Anda di halaman 1dari 1

Gereja sebagai Kebun Anggur Allah

(Yesaya 5:1-7)
Sedemikian
Apa yang paling diharapkan dari tanaman anggur pada sebuah kebun?
Tentu bukan akarnya yang dalam, walaupun akar yang dalam juga diperlukan oleh tanaman itu
sendiri.
Tentu juga bukan batangnya yang besar, meskipun batang yang kokoh penting untuk
menopang tanaman itu sendiri.
Juga bukan lebatnya daun, walaupun rimbunnya daun bisa dipakai untuk beteduh.
Bukan akar, batang dan daunnya.
Namun Sang Pemilik sangat mengharapkan buah yang banyak dihasilkannya dan bukan
sembarang buah melainkan buah yang manis, buah anggur yang baik, bukan yang masam
rasanya.

Demikian pula kerinduan Allah akan bangsa Israel, yaitu menghasilkan buah-buah yang manis
dan baik dalam hidup, yaitu keadilan dan kebenaran. Sebagai kaum yang sedemikian dirawat,
dipelihara, dibersihkan bahkan dijaga oleh Allah, bangsa Israel dipanggil untuk menjadi kebun
anggur kegemaran atau kesayangan Allah sendiri. Namun sayang, yang dihasilkannya bukanlah
anggur yang baik, namun justru yang masam, sebab yang ada hanyalah kelaliman dan keonaran
belaka yang dilakukan bangsa itu. Padahal, Allah menyebut bangsa itu sebagai kekasih, yang
menunjukkan betapa dekatnya hubungan Allah dan Israel, bahkan Yesaya 5 juga menyebutkan
semua hal sudah dilakukan dan diberikan oleh Allah kepada bangsa Israel. Tentu betapa
kecewanya Allah dan agaknya Ia marah kepada bangsa itu.

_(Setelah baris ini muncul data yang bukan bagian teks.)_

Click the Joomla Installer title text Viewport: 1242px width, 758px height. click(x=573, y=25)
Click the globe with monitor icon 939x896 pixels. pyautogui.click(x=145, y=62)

Bagaimana dengan gereja hari ini? Buah-buah seperti apa yang dihasilkannya? Baik dan manis
atau kecut dan masam? Panggilan kita sebagai gereja adalah mengoperasionalkan atau
mengerjakan apa yang telah Tuhan ajarkan. Memang tak mudah, namun bukankah Allah
sebagaimana pemilik kebun anggur yang telah menyediakan dan melakukan apapun agar
bertumbuh dan berbuah. Ia mencangkul, menjaga, membuang batu-batu dan banyak lagi.

Apalagi dalam kondisi seperti ini. Dalam gerak dan ruang terbatas karena pandemi. Namun,
menurut saya, perenungan akan firman Tuhan pada hari ini menjadi berita yang penting bagi
kita untuk tetap menjadi gereja yang produktif, gereja yang tetap berkarya. Konsisten dan
disiplin untuk memelihara apa yang yang sudah ditanam menjadi kunci penting untuk menjadi
gereja yang produktif. Juga pandai melihat situasi dan konteks sebagai peluang untuk
mengoperasionalkan ajaran yang telah diajarkan, dibicarakan, dan diprogramkan Sekali lagi,
mungkin kita masih sulit untuk melihat kapan persisnya pandemi ini akan berakhir, namun
semoga situasi ini menjadi peluang bagi gereja untuk tetap produktif dalam menghasilkan
buah-buah yang baik, dengan ide-ide dan gagasan yang baru.